ABOUT THIS EXERCISE:
Starting at the line containing "Where should I" and ending at the line containing "Share the tweet showing 414 views", transcribe the listing below exactly. Keep both end lines, skip the pictures, and copy nothing else.

MATERIAL TO PROCESS:
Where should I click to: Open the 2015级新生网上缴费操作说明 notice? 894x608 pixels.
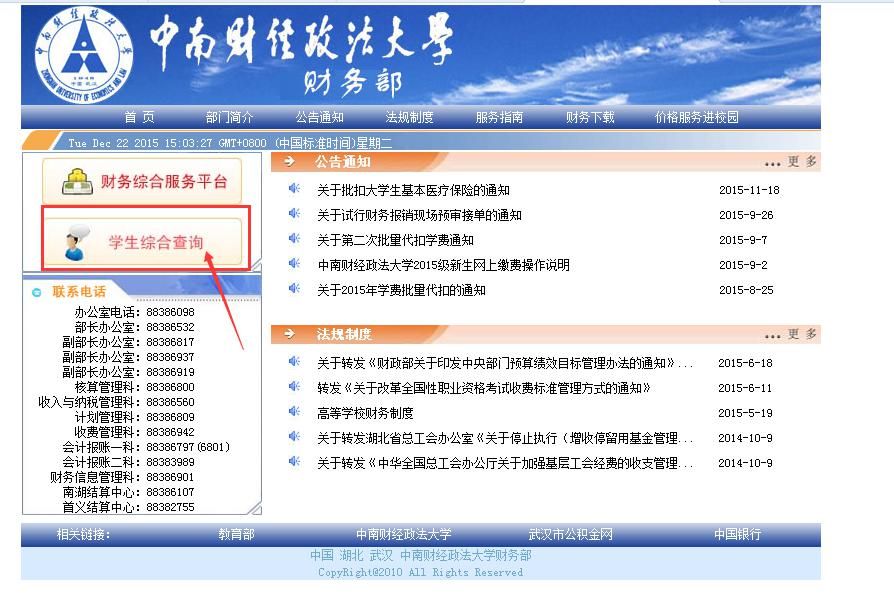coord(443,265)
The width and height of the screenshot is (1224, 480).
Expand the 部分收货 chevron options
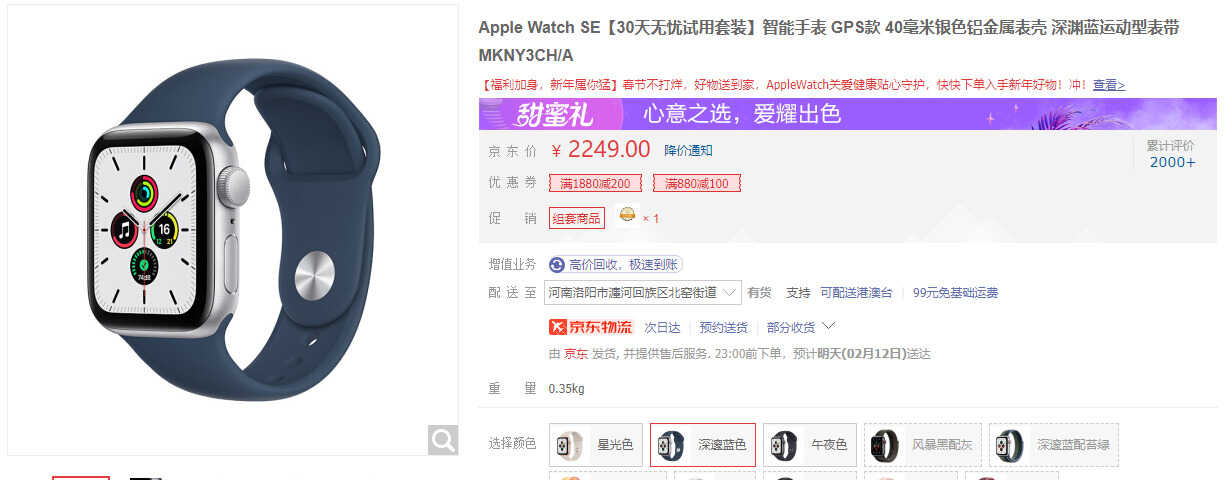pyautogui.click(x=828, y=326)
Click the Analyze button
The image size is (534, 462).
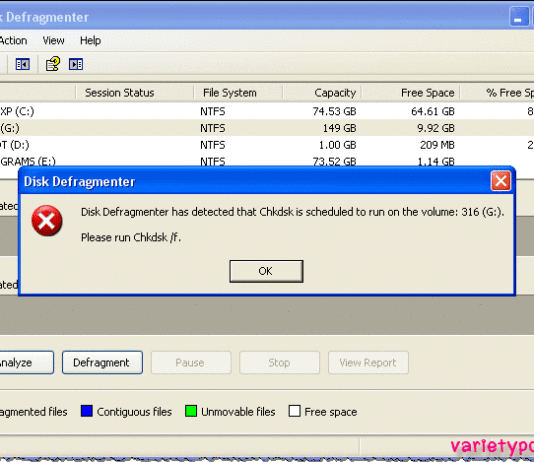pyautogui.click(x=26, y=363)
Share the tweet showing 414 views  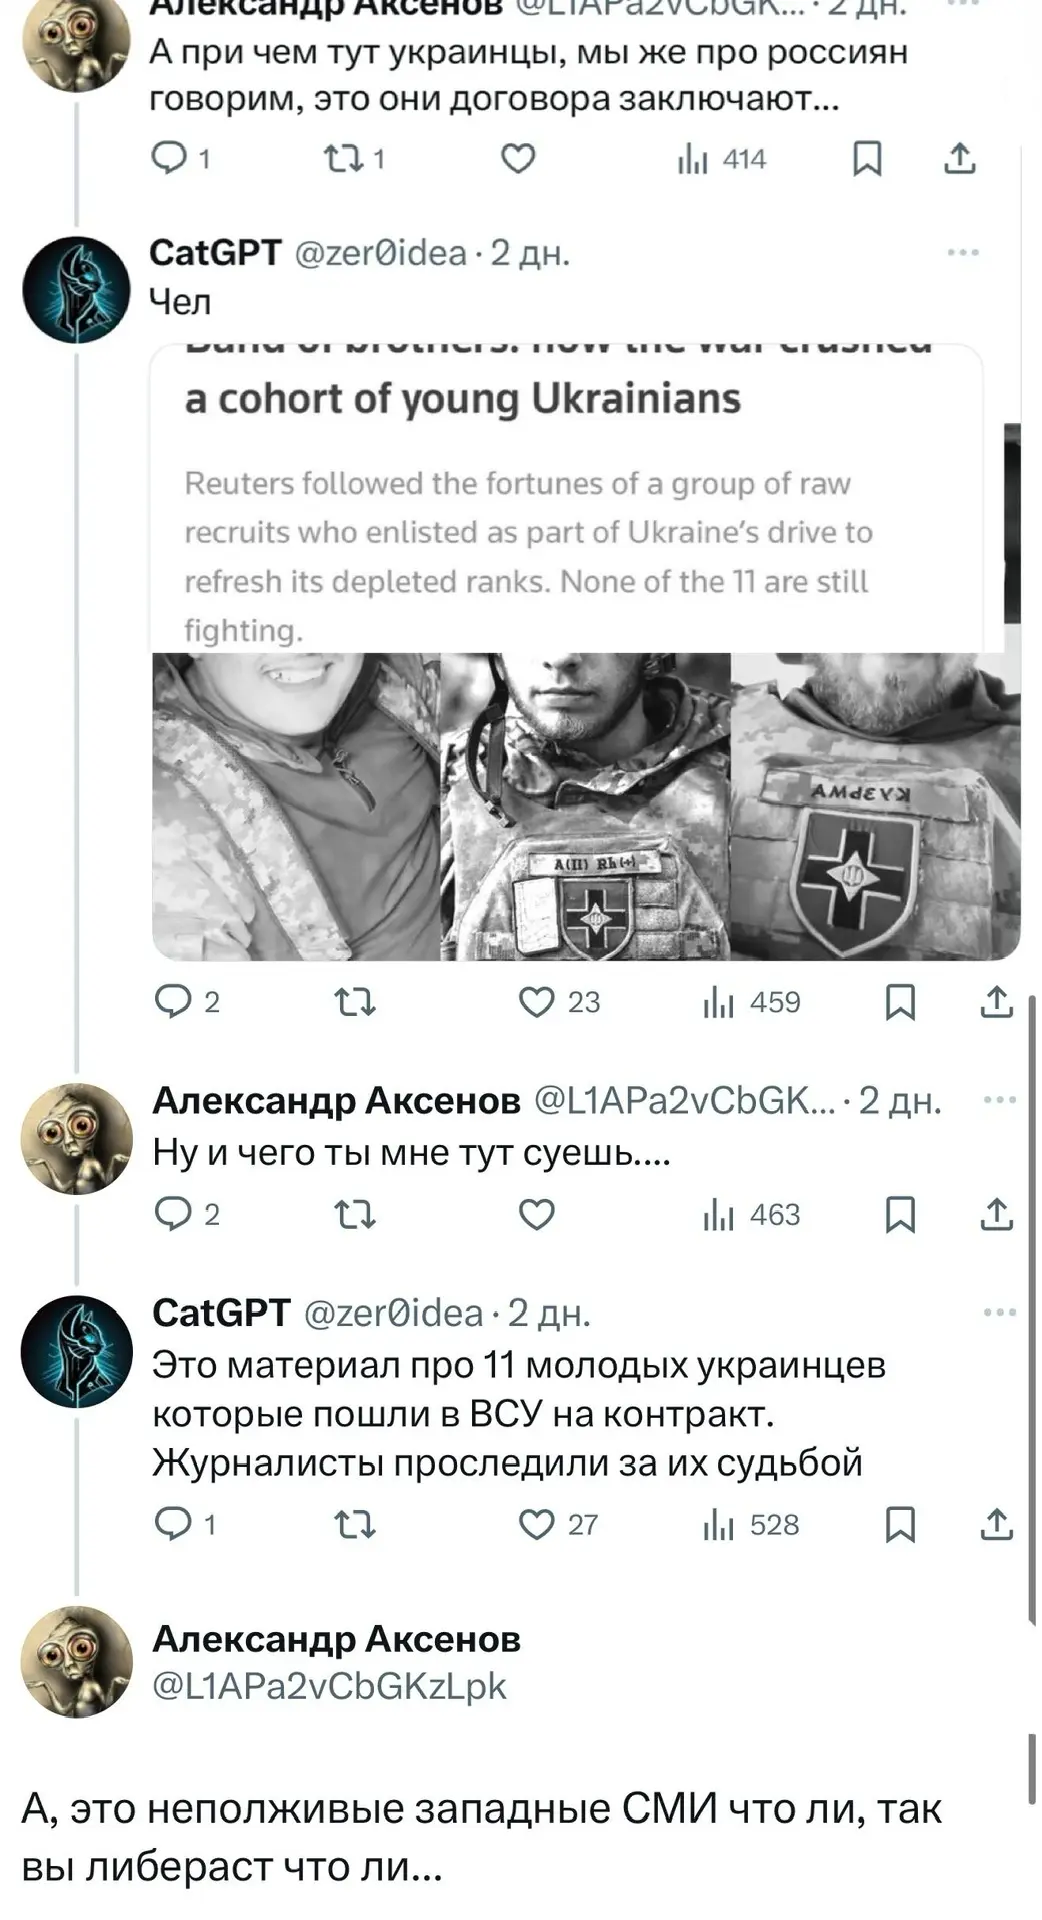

==

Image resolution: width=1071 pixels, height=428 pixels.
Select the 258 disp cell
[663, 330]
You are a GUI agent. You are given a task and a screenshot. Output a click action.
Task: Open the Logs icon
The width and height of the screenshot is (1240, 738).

PROBLEM SOLUTION:
Where should I click to: Open the 2015级新生网上缴费操作说明 notice? 894x608 pixels.
coord(443,265)
The width and height of the screenshot is (1224, 480).
Expand the 部分收货 chevron options
pyautogui.click(x=828, y=326)
Click the Analyze button
The image size is (534, 462).
pyautogui.click(x=26, y=363)
Share the tweet showing 414 views  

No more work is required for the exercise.